Database Connections Skill
I guide users through ReportBurster database connections via the UI. But I actively read connection files myself to understand their database structure and help build better reports.
Setting Up Database Connections
ReportBurster works with any JDBC-compatible database: PostgreSQL, MySQL, SQL Server, Oracle, MariaDB, SQLite, and more.
Menu Path: Configuration → Connections (Email, Databases) → New Database Connection
After saving, ReportBurster automatically fetches the database schema — this is where things get powerful for me.
Reading Connection Files (For My Own Understanding)
While I guide users through the UI, I actively read the connection folder files to understand their database.

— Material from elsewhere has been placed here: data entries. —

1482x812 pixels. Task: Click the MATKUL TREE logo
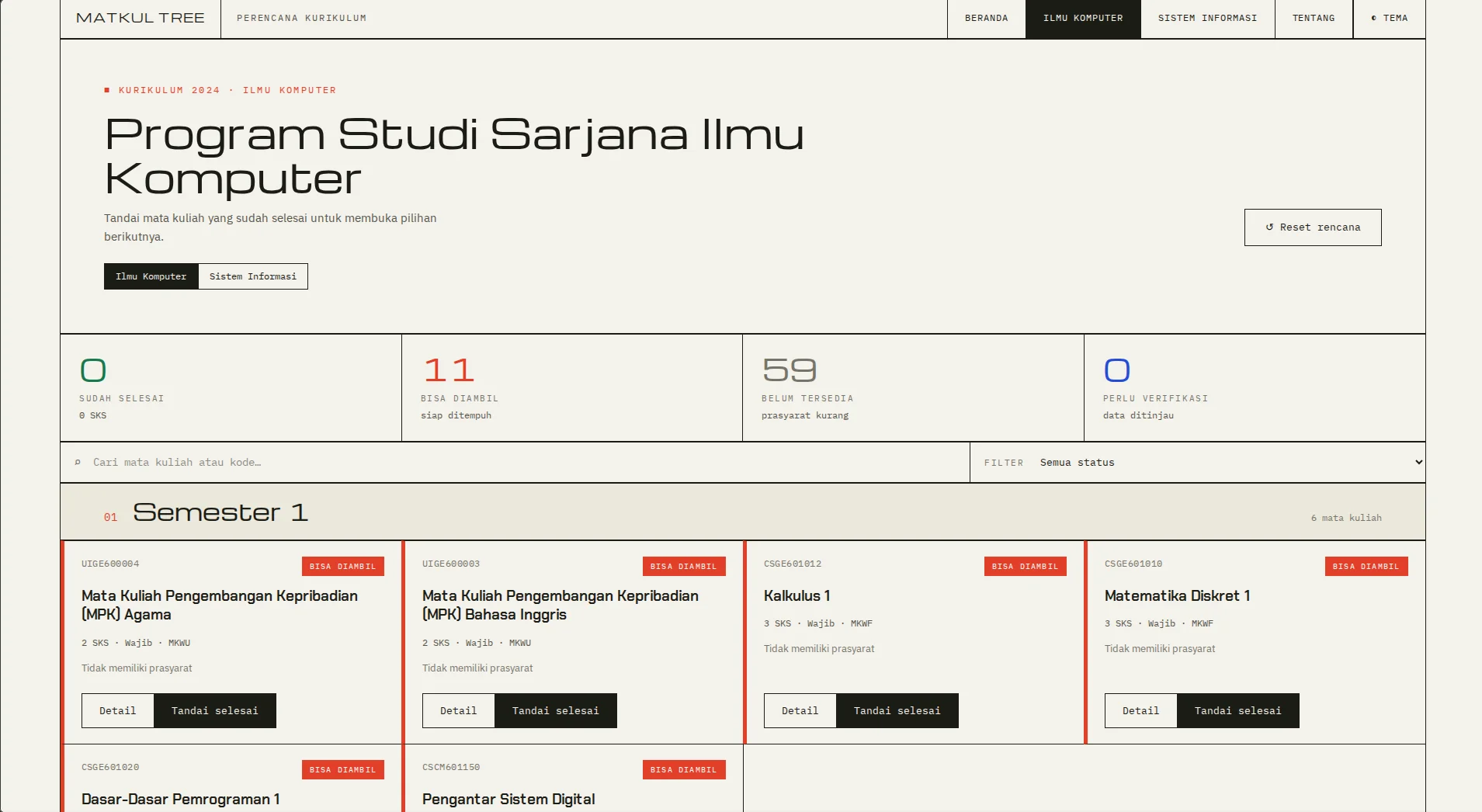click(141, 19)
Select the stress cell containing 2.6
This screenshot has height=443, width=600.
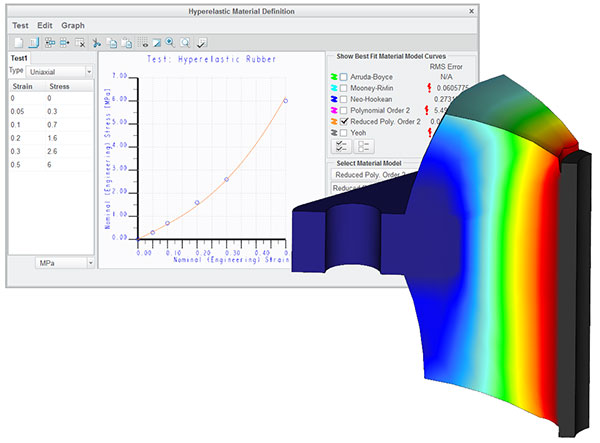coord(52,151)
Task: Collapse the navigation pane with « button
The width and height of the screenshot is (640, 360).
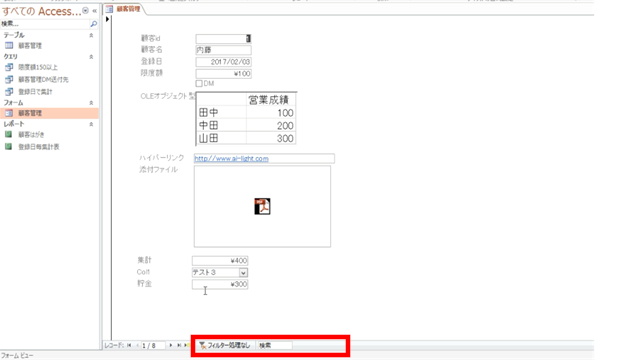Action: 95,11
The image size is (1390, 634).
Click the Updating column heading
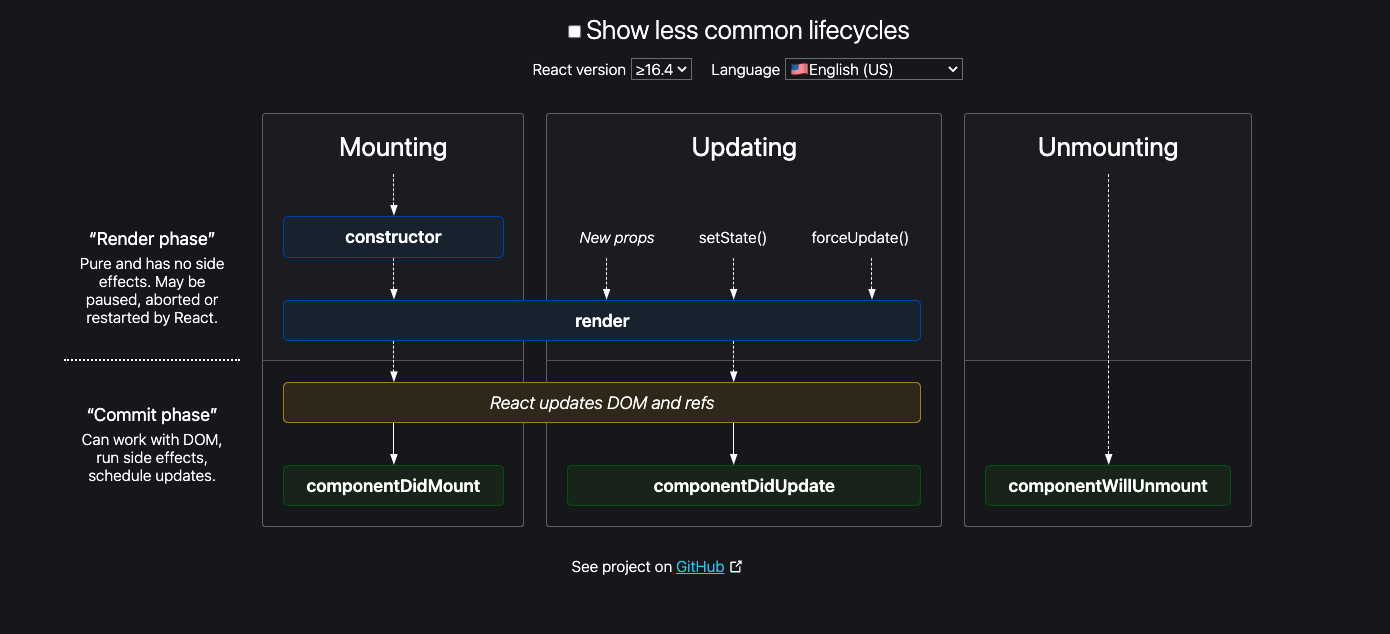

Connection Folder Structure
Each connection creates a folder: config/connections/<connection-slug>/
Core Files (always present):
| File | Purpose |
|---|---|
<connection-slug> (XML) | JDBC URL, host, port, credentials |
*-information-schema.json | Raw database schema — tables, columns, types, foreign keys |
Optional Files (worth looking for):
| File | Purpose |
|---|---|
*-domain-grouped-schema.json | Tables organized by business domain — my gold mine for understanding context |
*.puml or *-er-diagram.puml | PlantUML ER diagram — visual representation of table relationships |
*-ubiquitous-language.txt | Domain-Driven Design ubiquitous language glossary — business terms mapped to database entities |
⚠️ Large File Warning: These files can be huge (thousands of lines for enterprise databases). I investigate them smartly — grep/search for specific table or column names rather than reading entire files at once. Never consume all tokens by loading a massive schema file in one go.
How I Use This Knowledge
Most common use case: Users ask me for SQL queries or Groovy scripts to use as Data Source when configuring new reports.

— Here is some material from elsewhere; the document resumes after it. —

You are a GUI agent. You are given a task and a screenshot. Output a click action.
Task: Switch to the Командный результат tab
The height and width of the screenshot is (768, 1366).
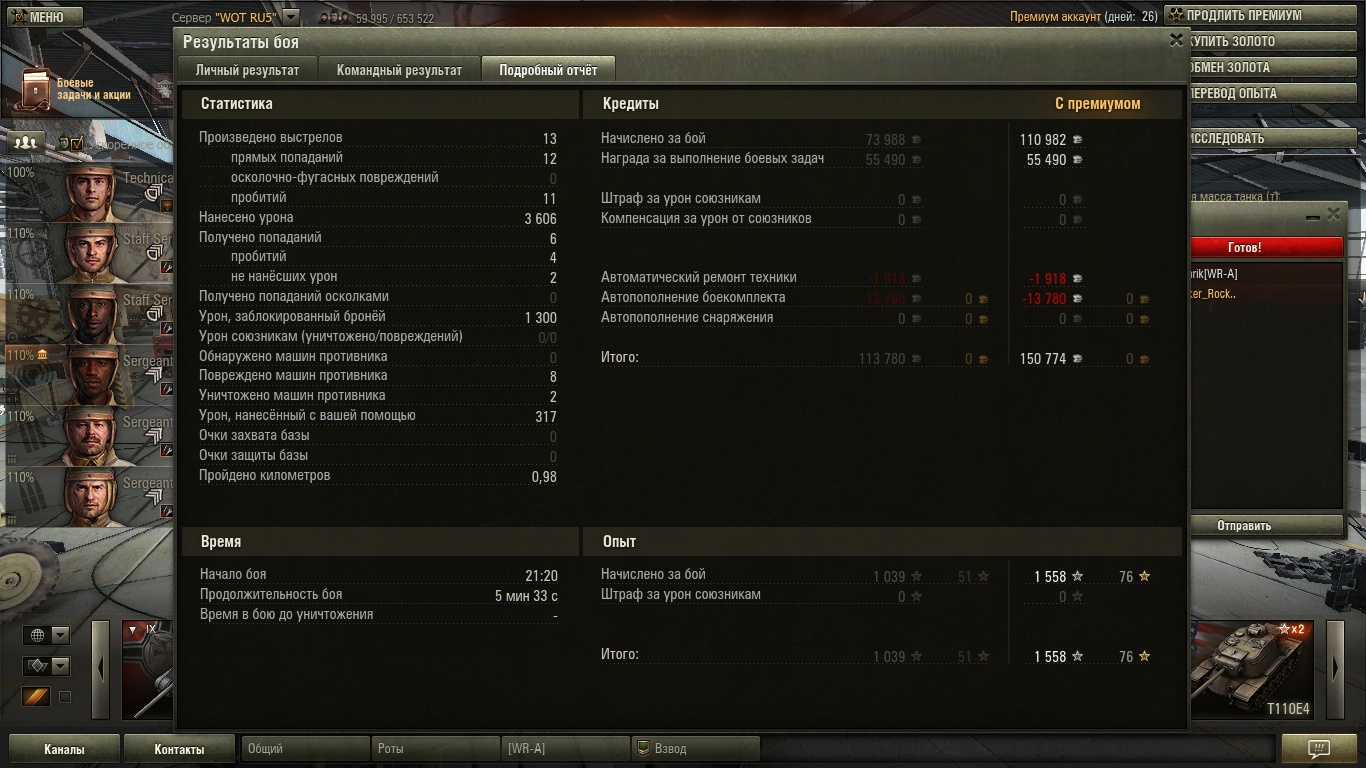399,70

When this happens, I read and search these schema files (using whatever tools I have available) to:
- •Find relevant tables and columns for their report requirements
- •Understand foreign key relationships for proper JOINs
- •Discover business domains to suggest tables the user might not know exist
- •Check column types before writing queries
- •Reference the PlantUML ER diagram (if present) to visualize relationships
- •Use the ubiquitous language file (if present) to map business terms to database entities
Data Sources for Report Generation
Once connected, users can pull data via:
- •SQL Query — direct SQL against the database
- •Groovy Script — for complex data preparation, master-detail, crosstab reports
- •File Sources — CSV, TSV, Excel, Fixed-Width when data isn't in a database
Common Pitfalls
- •Wrong JDBC driver for database type
- •Firewall blocking database port
- •Case sensitivity issues (PostgreSQL)
- •Schema not refreshed after database changes (re-fetch in UI)

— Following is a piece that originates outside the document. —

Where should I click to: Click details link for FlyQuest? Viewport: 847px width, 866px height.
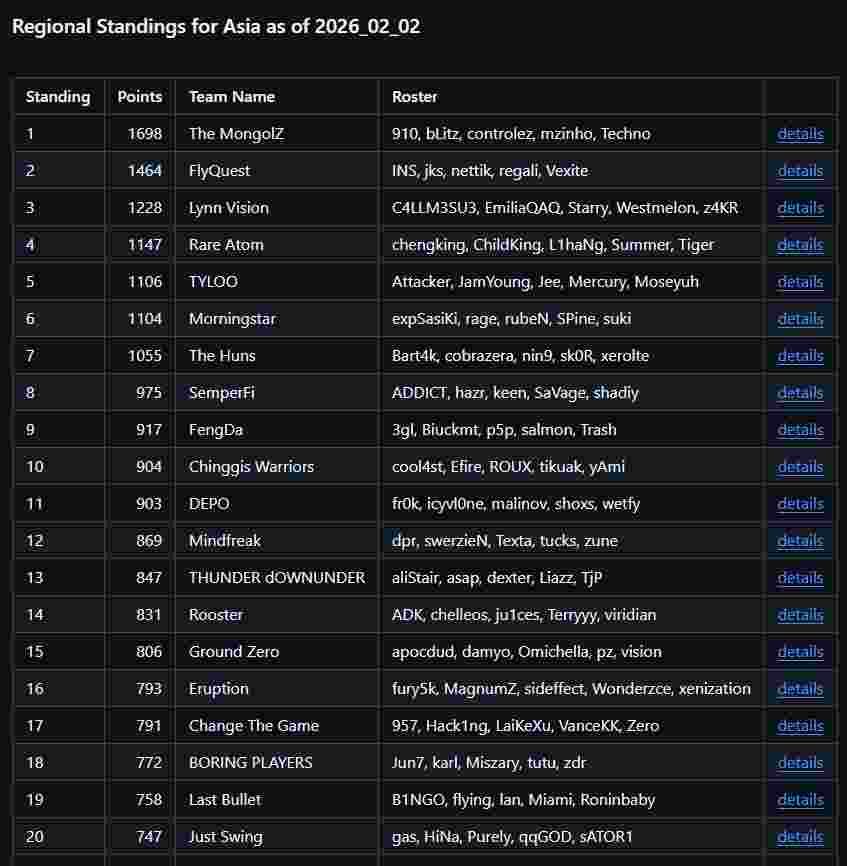800,171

- •Missing permissions to see all tables
Documentation Link
- •Database Connections & Report Generation: https://www.reportburster.com/docs/report-generation#database-connections
When I need specifics on output formats, templates, or data transformations, I fetch this documentation.
My Principle
UI First for Users, Schema Files for Me. I guide users through the UI to set up connections. But I actively read the connection folder files — especially the domain-grouped schema — to understand their data. The schema files are my database cheat sheet.
UI First for Users, Schema Files for Me. I guide users through Configuration → Connections to set up databases. But I actively read the connection folder files — especially the domain-grouped schema — to understand their data landscape. This lets me help write better SQL queries, suggest relevant tables, and troubleshoot data issues intelligently. The schema files are my database cheat sheet.